Eder: Zum Beispiel Handkameras stärker einbringen und nicht alles nur mit dem Dolly zu fahren. In der Stilistik durften Änderungen sein. Es kam nicht von ungefähr, dass ich die mittleren vier Folgen inszeniert habe und Luke Watson die ersten beiden und Philipp Stölzl den Schluss.

STANDARD: Bei einer US-Serie gibt es für gewöhnlich mehrere Regisseure pro Staffel, und man soll den Unterschied möglichst nicht erkennen. Das ist hier anders..

Eder: Wir drei unterscheiden uns sehr stark voneinander. Frank hat sehr lange überlegt, welche Folgen für wen gut wären. Ich gehe zum Beispiel irre gern nahe an Menschen ran, ich will ihre Emotionen, und wenn ich nur irgendetwas im Skript spüre, dann versuche ich daraus mehr zu machen. Ich bin eine sehr nahe Regisseurin und wurde genau in den Folgen eingesetzt, wenn die Figuren zusammenkommen und ein Team werden. Und ich fand es großartig, dass man seine eigene Bildsprache zeigen durfte. Dass alles gleich ausschauen soll, kenne ich von Netflix oder anderen Streamern. Das schränkt ein und kann zu Kämpfen zwischen den Regisseuren führen. Frank hat uns genau zum Gegenteil ermutigt. Zum Glück war das ein Ausprobieren, das auch mir Sicherheit gegeben hat. Frank sagte: Ich weiß genau, wie du es machst, ich habe deine Filme gesehen, und genau so will ich es.

STANDARD: US-Serien dominieren den Markt und bestimmen den weltweiten Seriengeschmack. Kommt eine Serie wie "Der Schwarm" als Gegenentwurf vielleicht nicht sogar schon zu spät, so dass diese andere Art der Erzählung missverstanden wird?

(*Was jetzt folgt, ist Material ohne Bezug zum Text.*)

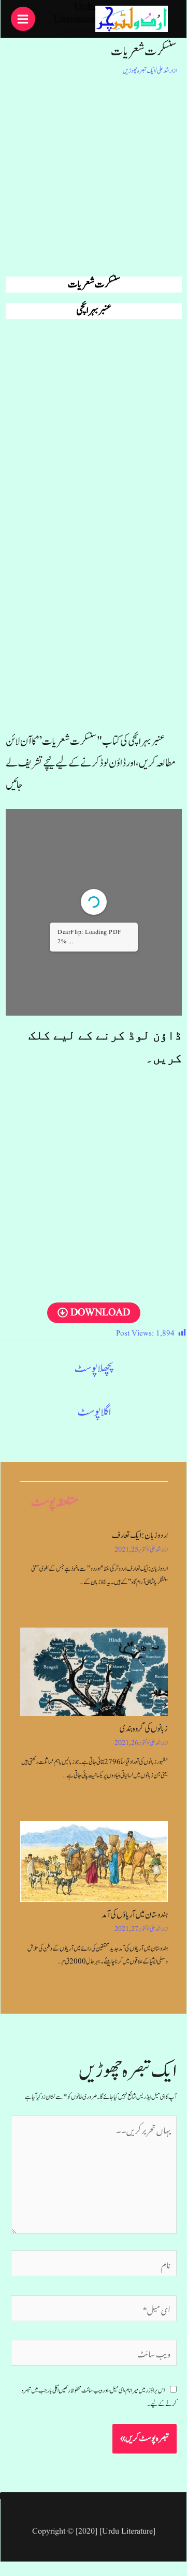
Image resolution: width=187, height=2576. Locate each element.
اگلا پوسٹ (94, 1412)
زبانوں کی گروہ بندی (144, 1729)
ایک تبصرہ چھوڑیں (139, 71)
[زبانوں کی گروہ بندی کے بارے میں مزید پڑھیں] (94, 1671)
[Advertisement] (94, 174)
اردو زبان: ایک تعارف (140, 1535)
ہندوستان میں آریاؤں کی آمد (135, 1915)
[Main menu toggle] (23, 19)
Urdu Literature (74, 13)
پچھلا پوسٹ (94, 1368)
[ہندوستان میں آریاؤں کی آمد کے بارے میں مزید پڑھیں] (94, 1861)
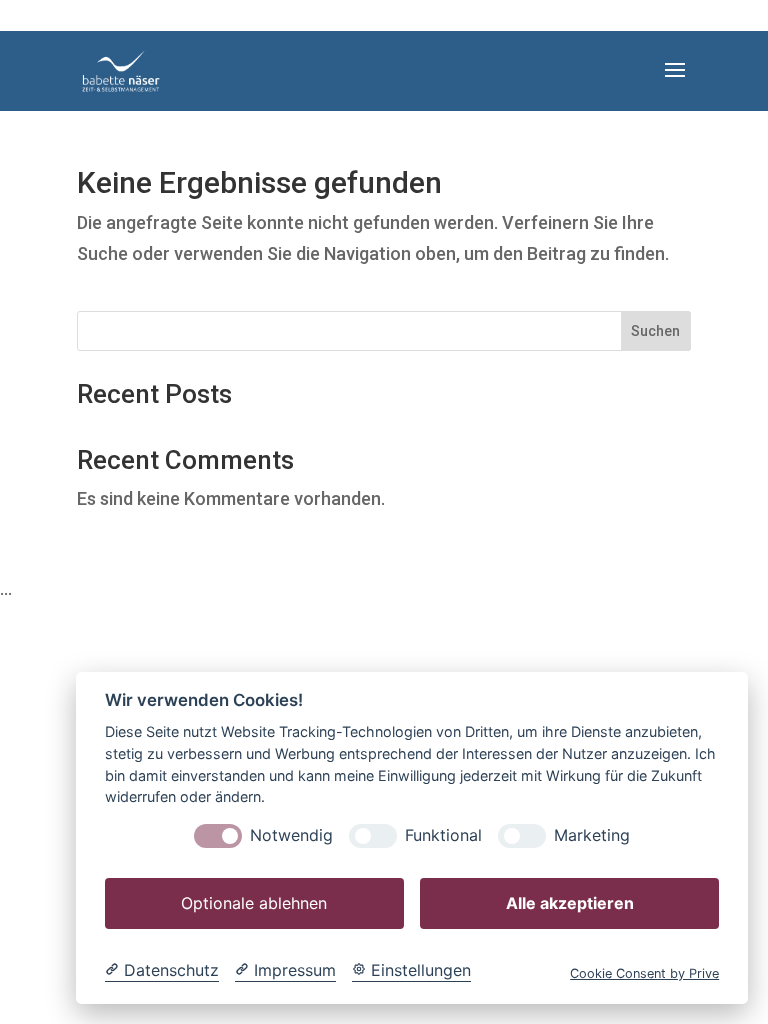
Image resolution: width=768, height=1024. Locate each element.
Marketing (592, 835)
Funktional (443, 835)
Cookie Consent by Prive (644, 973)
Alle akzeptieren (570, 903)
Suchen (655, 331)
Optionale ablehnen (254, 903)
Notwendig (291, 835)
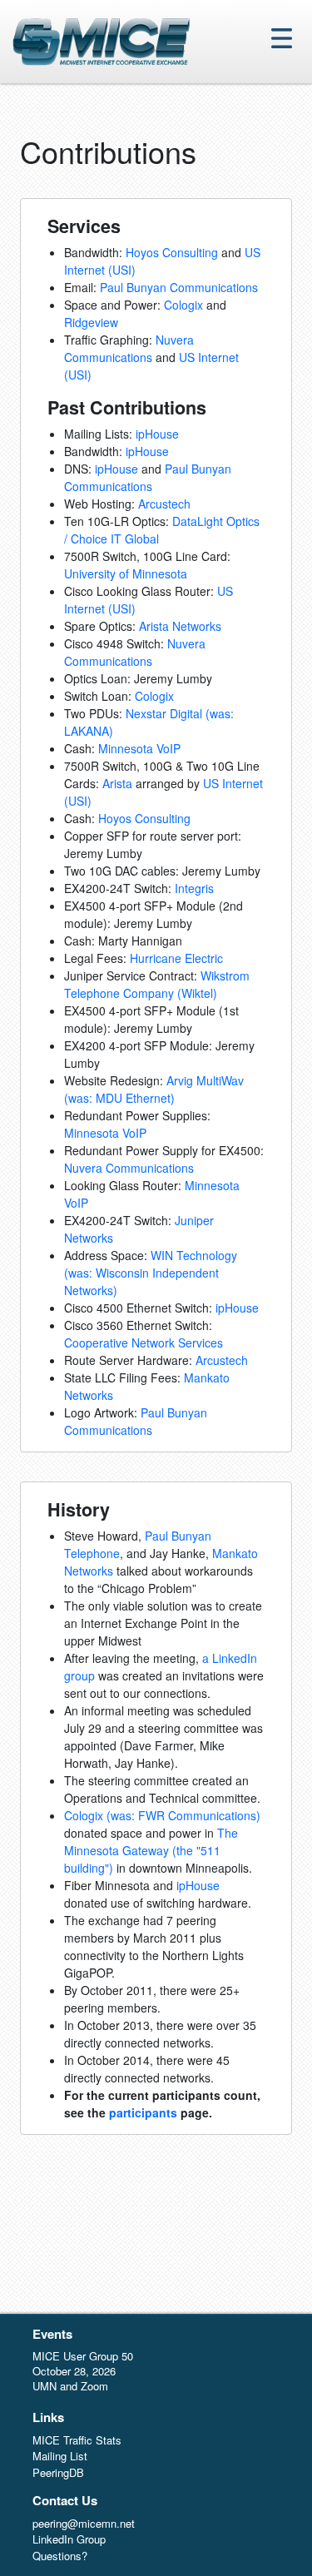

Eder: Die Gefahr des Missverständnisses ist groß. Die Entwicklung des Streamingmarktes hat man in Europa verschlafen. Es ist spät, ja, aber nicht zu spät. Die großen Streamer versuchen ja auch Lokalität zu schaffen. Alles, was zusätzlich ein Türchen aufmacht, finde ich gut.

STANDARD: Noch radikaler wäre gewesen, es nicht zu synchronisieren und stattdessen Untertitel zu setzen. War das ein Diskussionspunkt?

Eder: Ja, es war ein großes Thema, aber wenn ein Sender, der investiert, sagt, Synchronisation ist für mich Grundvoraussetzung, wird es schwierig.

STANDARD: Die Grunderzählung von "Der Schwarm" in der Serie ist – zumindest in den ersten drei Folgen – eher elitär. Es gibt die Wissenschafter-Riege, die dem Unding auf der Spur ist. Die betroffenen Menschen existieren nur am Rande. Das ist eigentlich ziemlich gegen Ihre Art zu filmen, die es liebt mit Laiendarsteller:innen zu drehen?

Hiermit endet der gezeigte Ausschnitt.